**Work to complete**: Find and copy every line in the records that includes the string "Siga".

**Record set**:
***

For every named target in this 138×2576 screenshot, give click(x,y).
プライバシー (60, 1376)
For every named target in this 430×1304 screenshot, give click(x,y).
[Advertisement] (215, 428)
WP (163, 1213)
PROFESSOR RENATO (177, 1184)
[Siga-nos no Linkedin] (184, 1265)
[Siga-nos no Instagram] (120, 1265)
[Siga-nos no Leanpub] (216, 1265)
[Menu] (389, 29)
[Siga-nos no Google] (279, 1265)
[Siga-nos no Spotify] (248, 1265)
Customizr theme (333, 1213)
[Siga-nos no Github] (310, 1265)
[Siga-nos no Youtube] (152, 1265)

***

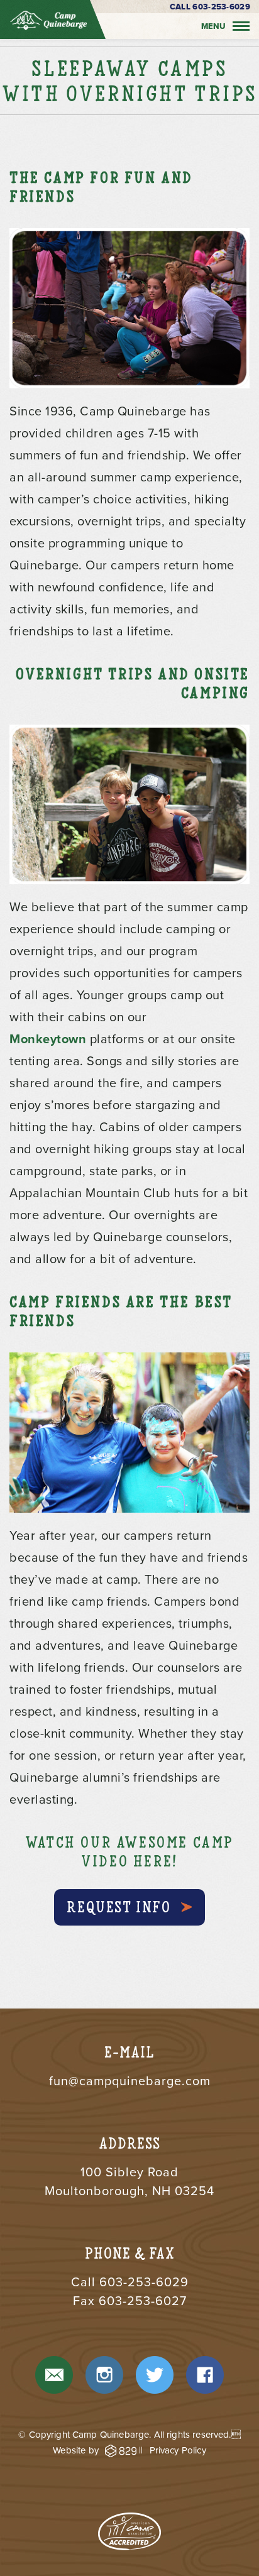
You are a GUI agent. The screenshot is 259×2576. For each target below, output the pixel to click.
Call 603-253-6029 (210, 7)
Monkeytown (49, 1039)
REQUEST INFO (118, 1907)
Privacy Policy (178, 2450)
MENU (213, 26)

***

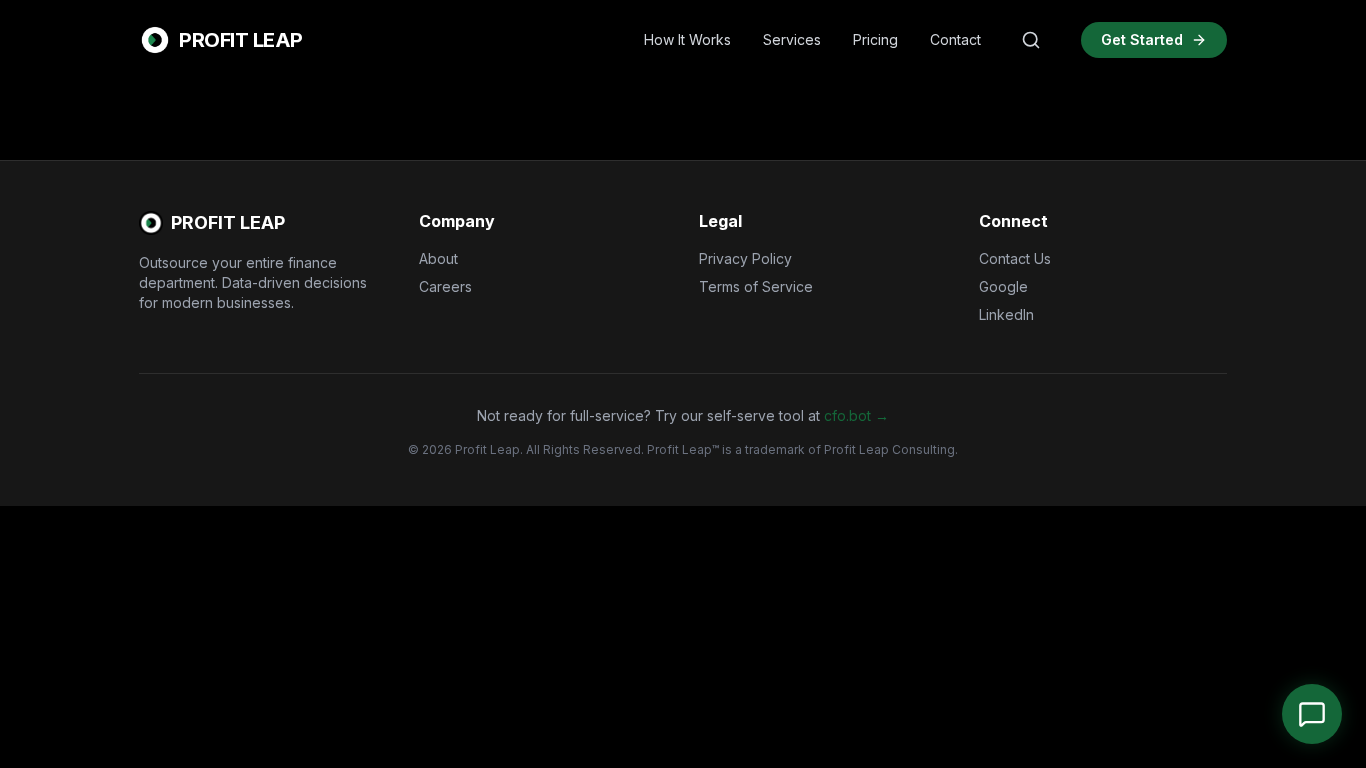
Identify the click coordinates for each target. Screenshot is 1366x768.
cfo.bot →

***

**Result**:
[Siga-nos no Linkedin] (184, 1265)
[Siga-nos no Instagram] (120, 1265)
[Siga-nos no Leanpub] (216, 1265)
[Siga-nos no Google] (279, 1265)
[Siga-nos no Spotify] (248, 1265)
[Siga-nos no Github] (310, 1265)
[Siga-nos no Youtube] (152, 1265)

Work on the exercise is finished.